MATERIAL FOR THE TASK section start

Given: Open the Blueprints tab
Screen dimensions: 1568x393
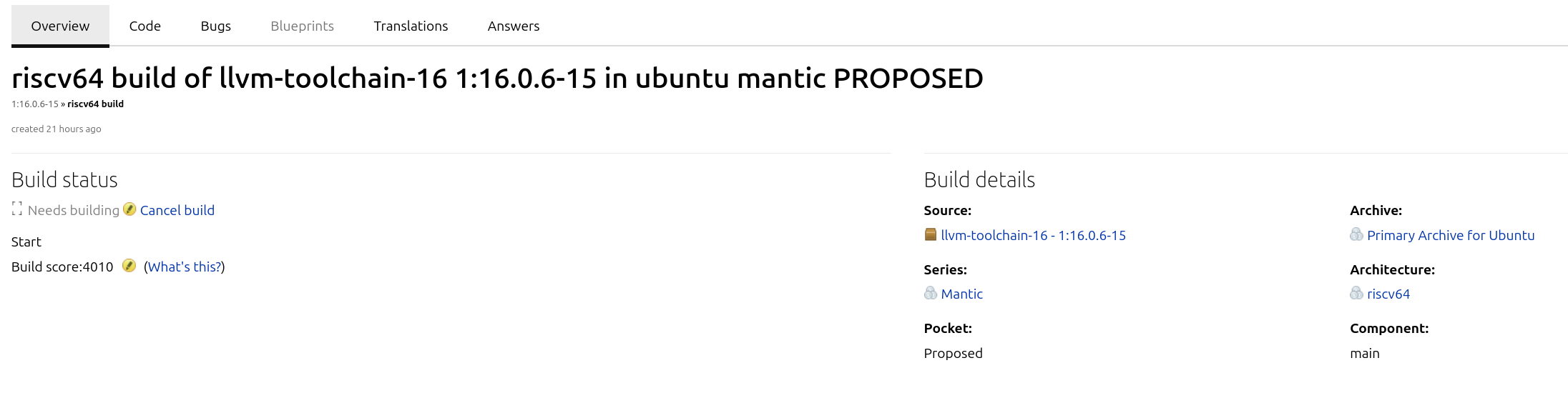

MATERIAL FOR THE TASK section end
MATERIAL FOR THE TASK section start

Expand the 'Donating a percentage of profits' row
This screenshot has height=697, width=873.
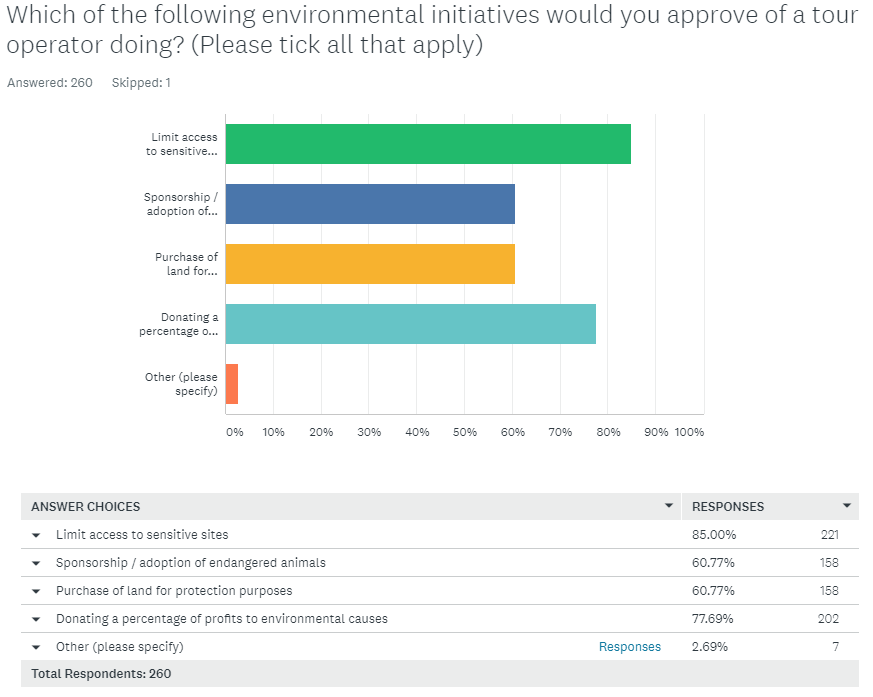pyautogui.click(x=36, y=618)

MATERIAL FOR THE TASK section end

▸ **EXERCISE AIM**:
Copy word for word the stretch of entries above from the line that has "Given: Open the Blueprints tab" through the line that has "Screen dimensions: 1568x393", both ends included, and nothing outside it.

▸ **OUTPUT BELOW**:
Given: Open the Blueprints tab
Screen dimensions: 1568x393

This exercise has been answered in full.